Stupid AA have a STUPID text messaging service
If you’ve got a moment, sit back and have a read of this blog post — the first para is below… (thanks Jeremy)
Link: The Assmobile Association « I look so I can hear….
Charlie changed to the AA last year, solely because they offer a roadside recovery service for deaf customers via mobile phone text. Despite all the technological advances with hearing aids etc, he and his wife Ros just cannot use a phone or mobile – so in the past they have had to suffer the palaver of texting someone else to phone AA / RAC / Green Flag or whatever and communicating via a third party – time consuming, frustrating, and prone to problems.

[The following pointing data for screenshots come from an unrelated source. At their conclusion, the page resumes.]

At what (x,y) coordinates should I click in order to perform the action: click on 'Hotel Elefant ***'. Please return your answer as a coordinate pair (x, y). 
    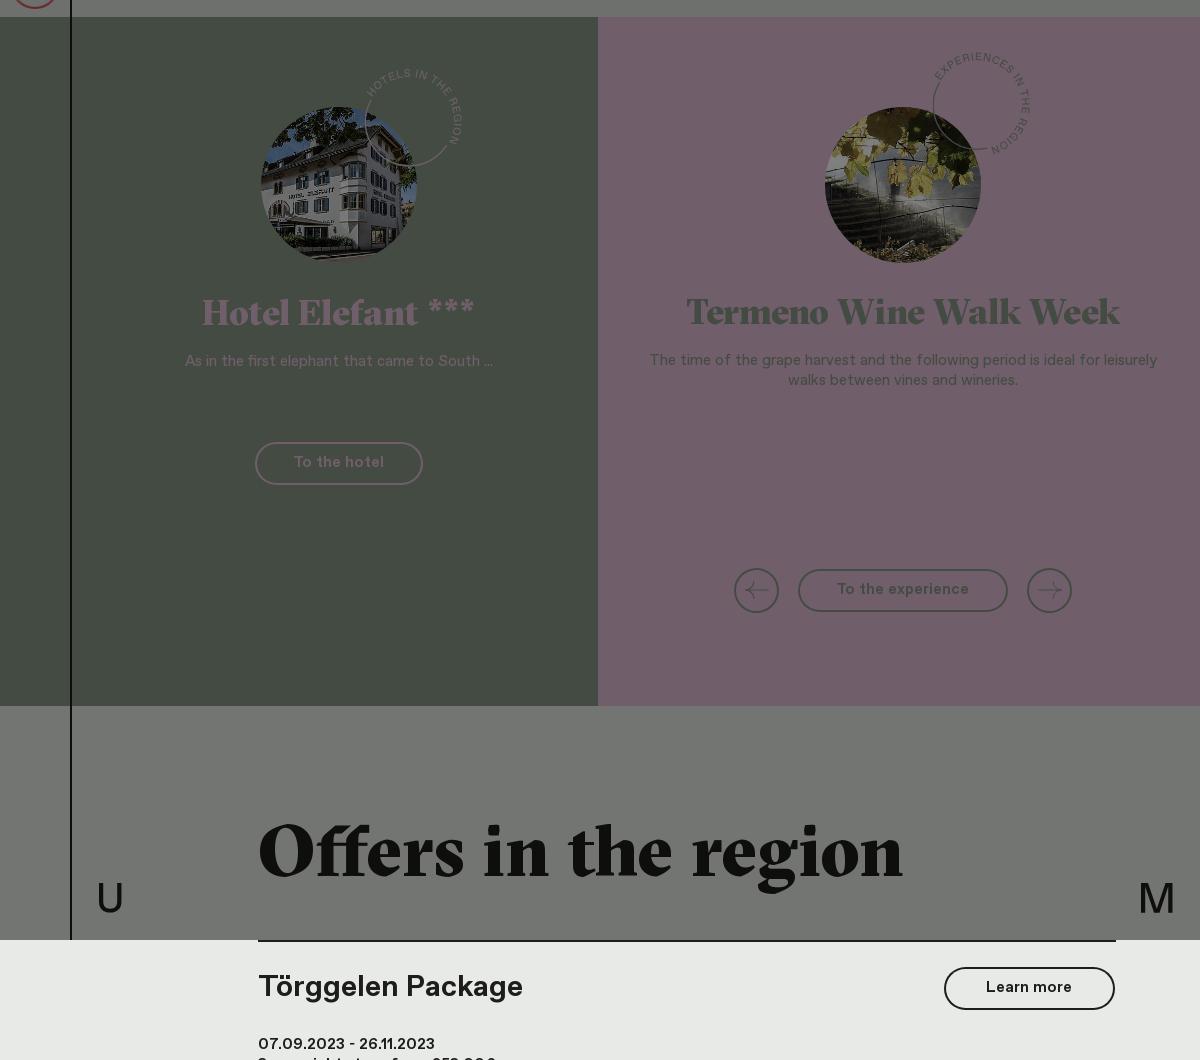
    Looking at the image, I should click on (337, 311).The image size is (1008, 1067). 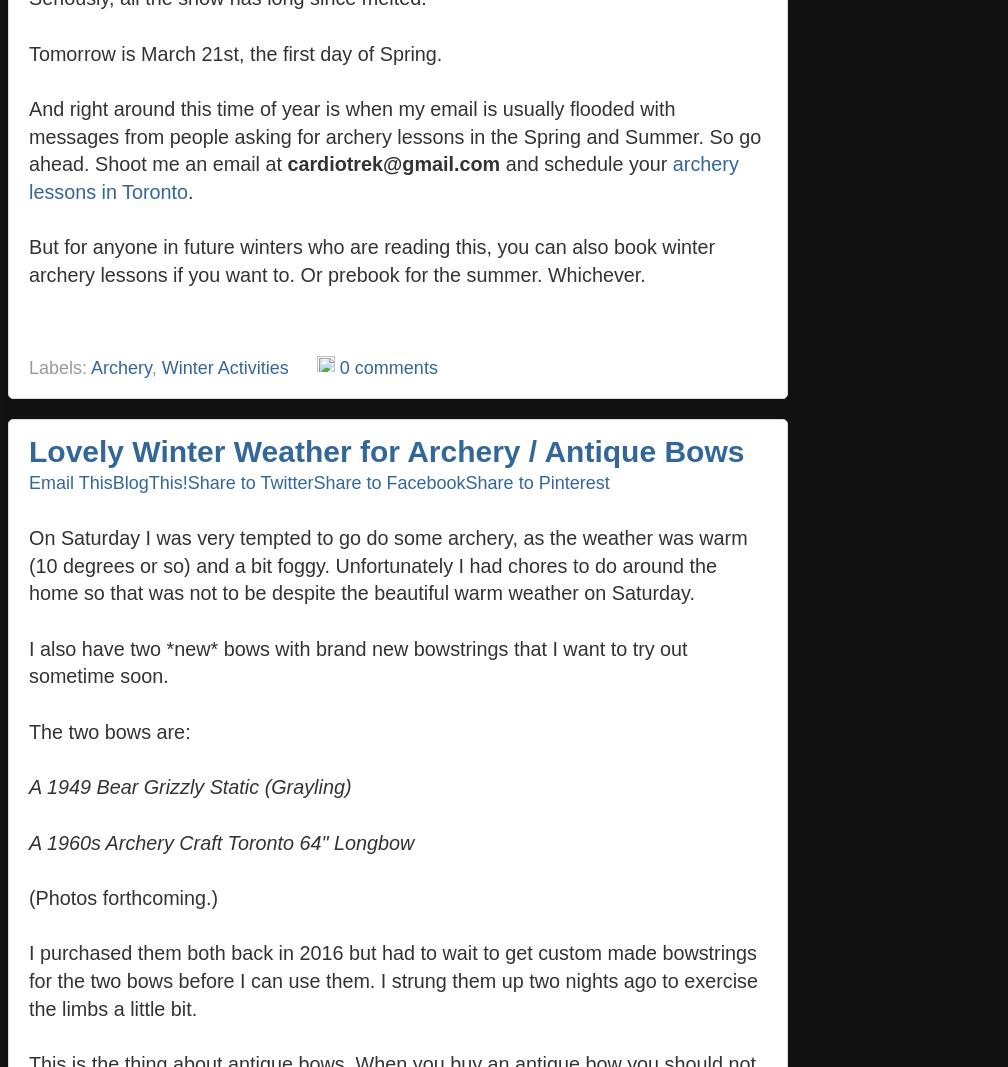 What do you see at coordinates (393, 162) in the screenshot?
I see `'cardiotrek@gmail.com'` at bounding box center [393, 162].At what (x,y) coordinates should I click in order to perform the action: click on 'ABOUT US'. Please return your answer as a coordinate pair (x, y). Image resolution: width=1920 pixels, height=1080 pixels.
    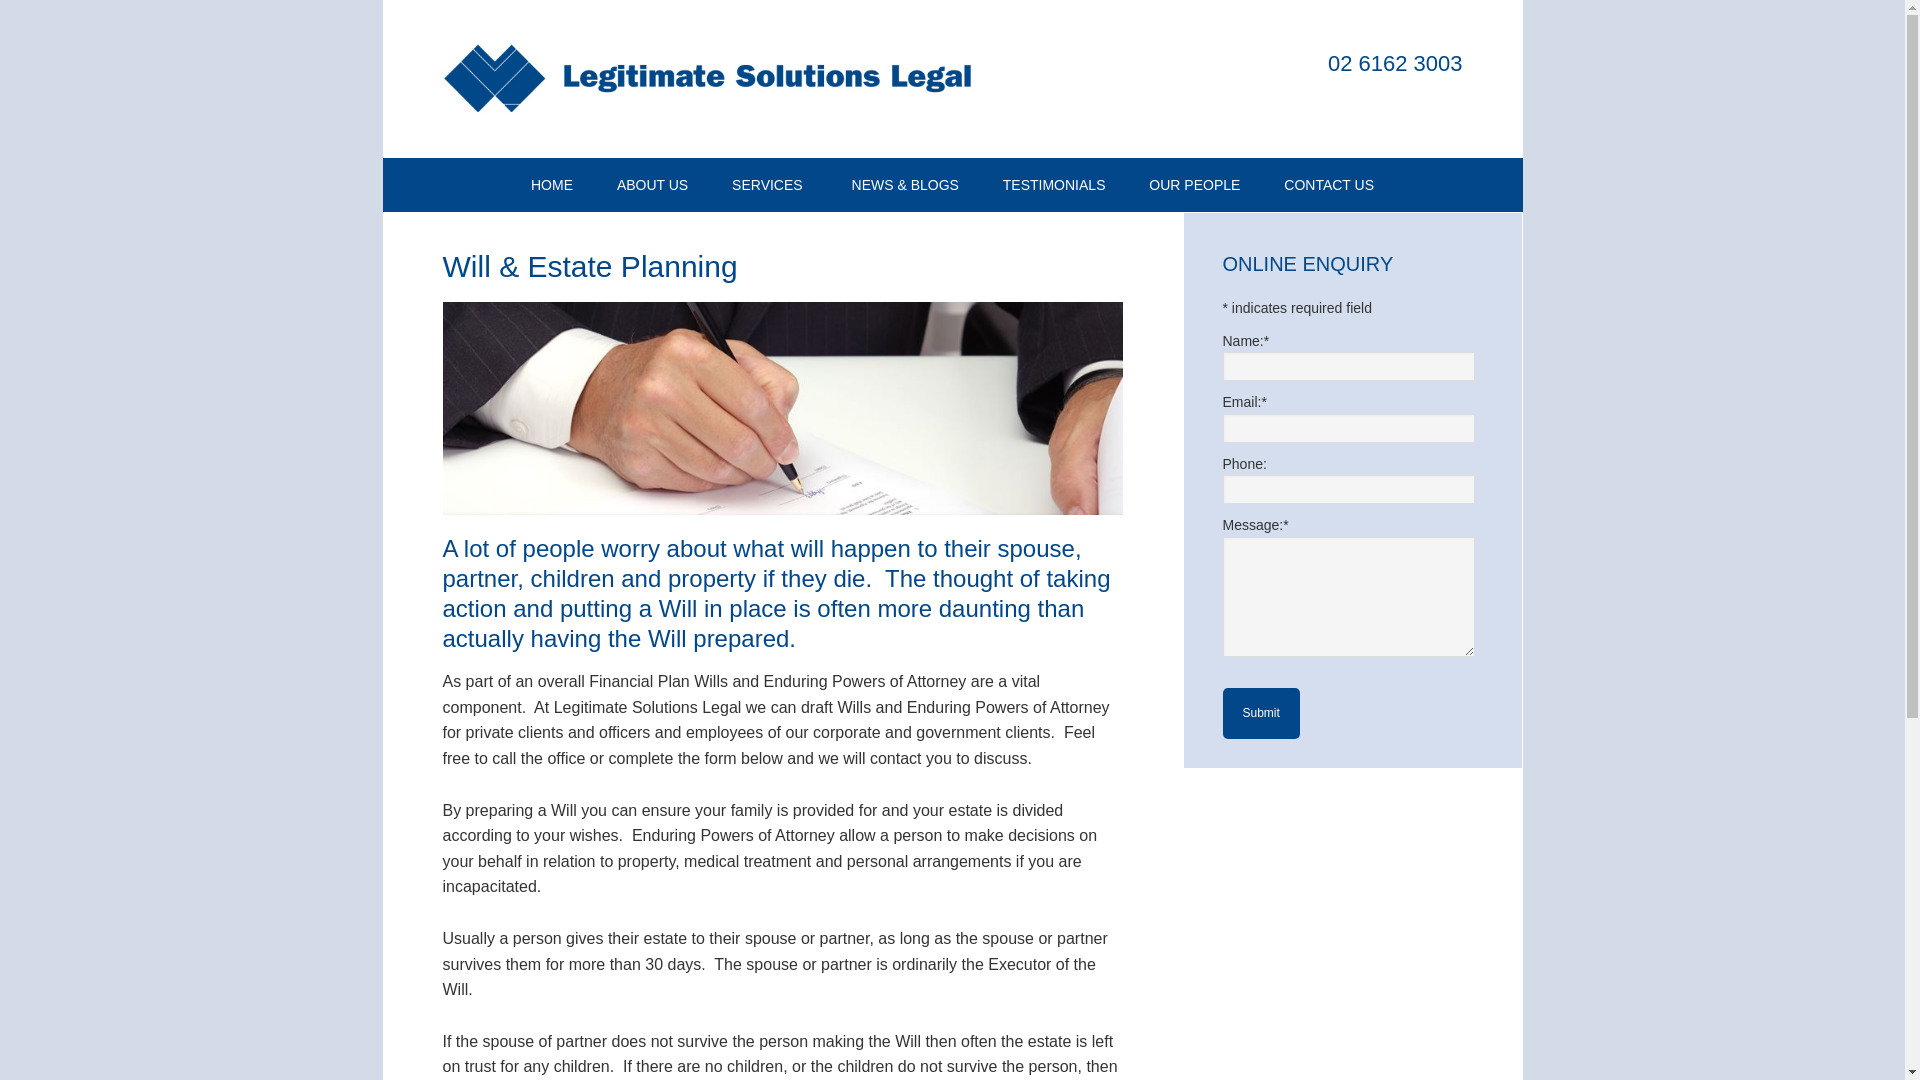
    Looking at the image, I should click on (652, 185).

Text messaging is an absolutely fantastic invention for the deaf. We once provided our text-to-screen system for a deaf club night, the concept being that these youngsters go along to this club night and feel the vibrations and dance away. Phenomenal.
Anyway I am gratified to find out that the AA has a text message service. If you’re deaf and your car has stopped working, you can’t easily make and receive a standard audio phone call.
Problem solved by introducing the text service, yeah?
No.
Some idiot, some total arse, has implemented this system and not realised, recognised or bothered that there’s a FUNDAMENTAL PROBLEM thus:
1. You text the AA telling them your location and so on.
2. They reply acknowledging your status.
All is fine… until…
3. They try and phone you from an anonymous number to find out where you are.
Almost helpful.
When my Range Rover had a disagreement with lack of oil and conked out on the M25 I wanted to be rescued by an AA chappie. Instead I was outsourced to some mechanic group. I don’t think the AA had many teams working that evening. All of a sudden I started getting phone calls from ‘So and So Recovery’ asking exactly where I was. Hardly what I expected but at least I was sorted. Not quite the brand image portrayed by the ads.
However imagine the trauma when you’re sat, cold for hours, waiting for the magic, caring AA man to arrive … and you keep getting phone calls. Which you can’t answer. You can’t reply to. You can’t send a text message to the number explaining you’re unable to listen to their call because the idiots are calling you from an anonymous number.
How frustrating! How annoying! How stupid!
If you’re going to launch a text messaging service, couldn’t you have at least made it work PROPERLY. I really can’t stand it when, CLEARLY, the project manager in charge of introducing this couldn’t be bothered.
I can imagine the depressing office, somewhere in some regional AA headquarters, a disused stained whiteboard in the corner and lots of those stupid mini machine coffee cups littering the table.
“Right we need to do text messaging,” says the Project Manager.
The helpful, enthusiastic number-two jumps in with, “Ok, well, we need to really make this work for our customers, so we’ll need to completely redesign how we…”
“Hold on,” says the Project Manager, “We can make this a piece of piss! Let’s just stick text on the front-end of our existing system and we’re done, right?”
“Er,” says the number-two, “What about, you know, people who actually want to text us? And have a conversation with us by text?”
“Who? You what? Nahhh, balls to that, that’s too difficult,” says the Project Manager, “Stuff’em. Let’s just stick text on the front end and go to the pub.”
Useless.
Perhaps the above linked story is just an abberation. The author does point to a few people he/she knows that have managed to use The AA text service successfully. I wonder if the flaw is when they export the job to contractors who don’t bother with texting? Whatever, it’s just not a good service for those who really need it.